In analyzing these issues, Sam’s concluded that the traditional warehouse club model was at the root of their problems. Looking at the strategies implemented by the parent company, Walmart, they decided to change the culture and the way of doing business with the Clubs.

Sam’s Club strategy

The new model developed by Sam’s Club that is already showing results is based on a five-fold strategy.

  1. Merchants, suppliers, members, and corporations have to merge into a win-win model. They call this new App FUSION and it provides all the necessary sales information to optimize sales, such as sales by store, demographic data, etc.
  2. They have improved the supplier’s portal with a system called Madrid 2.0. This new portal has much more information than the previous one, very much in line with Walmart’s Retail Link.

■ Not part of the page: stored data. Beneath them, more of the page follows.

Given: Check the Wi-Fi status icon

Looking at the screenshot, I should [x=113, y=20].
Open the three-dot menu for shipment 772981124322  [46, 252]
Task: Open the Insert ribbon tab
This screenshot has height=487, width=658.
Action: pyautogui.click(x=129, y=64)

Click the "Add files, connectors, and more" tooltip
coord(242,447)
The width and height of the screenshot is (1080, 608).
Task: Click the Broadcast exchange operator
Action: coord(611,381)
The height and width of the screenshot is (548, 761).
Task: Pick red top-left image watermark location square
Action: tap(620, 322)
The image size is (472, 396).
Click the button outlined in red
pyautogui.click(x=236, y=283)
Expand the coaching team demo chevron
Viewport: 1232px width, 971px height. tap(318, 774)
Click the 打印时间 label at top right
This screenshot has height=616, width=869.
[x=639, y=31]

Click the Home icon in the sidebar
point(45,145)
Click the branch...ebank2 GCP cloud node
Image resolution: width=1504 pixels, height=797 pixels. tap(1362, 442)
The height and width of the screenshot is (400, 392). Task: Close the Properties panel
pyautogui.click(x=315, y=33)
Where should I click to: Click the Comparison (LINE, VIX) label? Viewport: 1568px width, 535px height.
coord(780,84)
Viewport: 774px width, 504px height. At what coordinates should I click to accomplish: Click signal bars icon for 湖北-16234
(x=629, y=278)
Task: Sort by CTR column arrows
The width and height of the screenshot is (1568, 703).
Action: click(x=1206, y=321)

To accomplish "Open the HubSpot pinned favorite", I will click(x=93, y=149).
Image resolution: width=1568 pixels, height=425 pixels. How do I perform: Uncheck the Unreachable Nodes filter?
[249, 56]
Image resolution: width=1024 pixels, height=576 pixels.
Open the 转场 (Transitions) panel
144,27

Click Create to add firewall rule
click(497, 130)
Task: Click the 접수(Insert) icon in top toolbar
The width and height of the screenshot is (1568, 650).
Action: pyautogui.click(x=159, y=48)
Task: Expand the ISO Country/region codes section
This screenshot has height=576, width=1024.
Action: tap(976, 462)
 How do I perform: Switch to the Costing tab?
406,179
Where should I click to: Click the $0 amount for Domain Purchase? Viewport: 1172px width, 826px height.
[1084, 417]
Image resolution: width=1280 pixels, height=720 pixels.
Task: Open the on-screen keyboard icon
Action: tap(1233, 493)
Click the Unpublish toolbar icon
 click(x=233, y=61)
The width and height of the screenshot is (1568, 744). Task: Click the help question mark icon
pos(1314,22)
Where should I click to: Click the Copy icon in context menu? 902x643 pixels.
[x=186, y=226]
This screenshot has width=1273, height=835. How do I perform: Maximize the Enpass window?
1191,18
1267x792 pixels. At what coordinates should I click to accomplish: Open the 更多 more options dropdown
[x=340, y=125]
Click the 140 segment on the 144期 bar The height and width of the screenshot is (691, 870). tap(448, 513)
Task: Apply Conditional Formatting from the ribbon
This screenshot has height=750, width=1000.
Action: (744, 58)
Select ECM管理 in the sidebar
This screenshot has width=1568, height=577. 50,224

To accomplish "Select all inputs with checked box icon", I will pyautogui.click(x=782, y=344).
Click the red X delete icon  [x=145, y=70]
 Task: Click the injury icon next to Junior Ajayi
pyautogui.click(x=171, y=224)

All vendors must register on this portal to remain vendors.
  3. They created a vendor application called Item Data Management (IDM) that provides merchandising personnel with all the information required to optimize product display.
  4. They have upgraded the demos and tasting experience to take them from a passive to a proactive experience. These are some of the actions:
  • In the past, the demo personnel were the Club’s employers, like all other clubs. Under the new model, they share that responsibility with the vendors and the merchants who, after all, are the ones paying for that.
  • There are “mobile tray” demonstrators that even come out of the store to offer the product. They also provide an App that allows customers to post reviews.
  • They are implementing “digital demos” that are displayers that explain the benefits and promotions of the products.
  • Three categories of promotional events have been created for suppliers: Macro events (four times a year), Micro events (determined by priorities and highly synchronized with suppliers), and supplier-led events (to be negotiated with suppliers).

I have said it many times and I never tire of repeating it: innovation and creativity are the new rules of the game in the distribution business.

I hope this article has been helpful. I will continue to post information related to Warehouse Management, distribution practices and trends, and the general economy. If you are interested in this article or would like to learn more about Laceup Solutions, please sign up to stay updated on future articles.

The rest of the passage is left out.